You have a business page on Facebook, and you may have paid Meta to advertise. Or you might have a perfectly innocent, obscure fan page that you are not advertising. Suddenly, you get a message via Messenger stating that you are in violation of copyright or trademark rights or have committed brand impersonation (and in some versions you have committed hate speech, though this is less common), and you have to click on this link and request a review within 12/24 hours or your page will be shut down/deleted!

Of course, you click on the link, you’ll be prompted to type in your username and password. It will seem to be wrong, but you may be eventually redirected back to Facebook.

This is the Meta Copyright Infraction scam, or more accurately the Facebook Copyright Infraction scam, and it almost entirely targets businesses with the occasional non-commercial pages being targeted.

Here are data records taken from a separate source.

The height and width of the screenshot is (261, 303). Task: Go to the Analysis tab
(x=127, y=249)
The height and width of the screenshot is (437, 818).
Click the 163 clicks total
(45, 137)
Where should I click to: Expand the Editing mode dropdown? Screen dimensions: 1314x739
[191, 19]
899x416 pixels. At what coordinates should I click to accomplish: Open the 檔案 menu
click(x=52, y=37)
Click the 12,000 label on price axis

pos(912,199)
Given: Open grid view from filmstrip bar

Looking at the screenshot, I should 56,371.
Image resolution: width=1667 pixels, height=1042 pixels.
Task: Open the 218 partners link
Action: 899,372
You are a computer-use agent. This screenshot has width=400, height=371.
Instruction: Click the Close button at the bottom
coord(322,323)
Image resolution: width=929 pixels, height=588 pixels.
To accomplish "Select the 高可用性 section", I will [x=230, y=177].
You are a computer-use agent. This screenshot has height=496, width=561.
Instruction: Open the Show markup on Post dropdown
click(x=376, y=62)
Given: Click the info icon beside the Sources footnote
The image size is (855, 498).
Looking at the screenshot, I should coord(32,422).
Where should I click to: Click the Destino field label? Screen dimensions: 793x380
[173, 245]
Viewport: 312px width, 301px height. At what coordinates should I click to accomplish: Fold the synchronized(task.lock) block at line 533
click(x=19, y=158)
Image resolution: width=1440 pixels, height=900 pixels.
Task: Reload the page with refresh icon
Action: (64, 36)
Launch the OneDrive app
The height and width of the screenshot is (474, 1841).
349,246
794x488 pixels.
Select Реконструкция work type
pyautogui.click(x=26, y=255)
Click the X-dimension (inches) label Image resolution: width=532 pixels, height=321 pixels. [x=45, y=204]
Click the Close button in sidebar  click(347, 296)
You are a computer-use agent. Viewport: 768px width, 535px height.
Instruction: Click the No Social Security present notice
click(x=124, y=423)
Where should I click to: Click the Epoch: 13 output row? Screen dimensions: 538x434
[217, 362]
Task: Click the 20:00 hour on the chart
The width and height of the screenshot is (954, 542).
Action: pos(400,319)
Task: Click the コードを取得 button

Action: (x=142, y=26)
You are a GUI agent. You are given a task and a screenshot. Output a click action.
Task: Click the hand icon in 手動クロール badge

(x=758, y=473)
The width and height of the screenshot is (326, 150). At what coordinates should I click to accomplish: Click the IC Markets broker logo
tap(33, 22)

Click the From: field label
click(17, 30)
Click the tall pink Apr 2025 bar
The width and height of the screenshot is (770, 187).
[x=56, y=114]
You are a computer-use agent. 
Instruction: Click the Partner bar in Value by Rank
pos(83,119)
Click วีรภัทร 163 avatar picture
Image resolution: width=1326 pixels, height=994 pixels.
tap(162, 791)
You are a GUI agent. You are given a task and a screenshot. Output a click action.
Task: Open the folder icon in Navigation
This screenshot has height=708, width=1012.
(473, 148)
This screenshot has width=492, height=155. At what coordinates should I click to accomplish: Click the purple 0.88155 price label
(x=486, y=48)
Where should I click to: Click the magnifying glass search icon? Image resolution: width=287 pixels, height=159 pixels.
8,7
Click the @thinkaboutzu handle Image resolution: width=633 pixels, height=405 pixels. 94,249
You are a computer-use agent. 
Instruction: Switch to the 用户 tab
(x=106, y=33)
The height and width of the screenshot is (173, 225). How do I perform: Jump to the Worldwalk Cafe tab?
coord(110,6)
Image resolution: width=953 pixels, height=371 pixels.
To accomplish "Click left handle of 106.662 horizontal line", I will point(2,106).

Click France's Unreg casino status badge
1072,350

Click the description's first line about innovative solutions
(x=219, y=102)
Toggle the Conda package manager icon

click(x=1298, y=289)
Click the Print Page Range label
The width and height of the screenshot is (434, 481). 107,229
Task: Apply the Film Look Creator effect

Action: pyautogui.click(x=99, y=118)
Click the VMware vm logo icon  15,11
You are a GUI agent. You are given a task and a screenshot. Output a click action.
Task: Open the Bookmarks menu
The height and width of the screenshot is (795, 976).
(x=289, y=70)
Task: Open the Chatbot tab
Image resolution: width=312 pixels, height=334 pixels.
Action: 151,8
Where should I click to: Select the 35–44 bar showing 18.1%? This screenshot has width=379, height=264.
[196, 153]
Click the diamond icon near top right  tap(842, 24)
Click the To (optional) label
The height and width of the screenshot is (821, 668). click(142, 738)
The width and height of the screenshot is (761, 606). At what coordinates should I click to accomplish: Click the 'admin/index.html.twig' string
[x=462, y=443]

Needless to say, there was no actual copyright infringement/trademark violation/brand impersonation, and you have now given your username and password to a scammer. This account takeover is in some ways different than the others covered here before as while it is an account takeover, usually this isn’t to scam your contacts. It’s to get a hold of anything they can use that you’ve put onto the platform.

How to protect yourself
Like many other entities, Meta/Facebook does not send you a message about a violation and advise you that you have x amount of hours to click the link. If there’s an issue, Meta nukes the page. Then you can go and try to convince them to restore it. They also don’t contact randomly in Messenger - they send a notification, or an email with no links in it.

In addition, Meta would never have you go to a random site that isn’t owned by Meta. Always check the link that you’re supposed to go to; if it’s anything but facebook or meta, it’s not them.

(And of course if you see a random “kindly” where it doesn’t make sense, run.)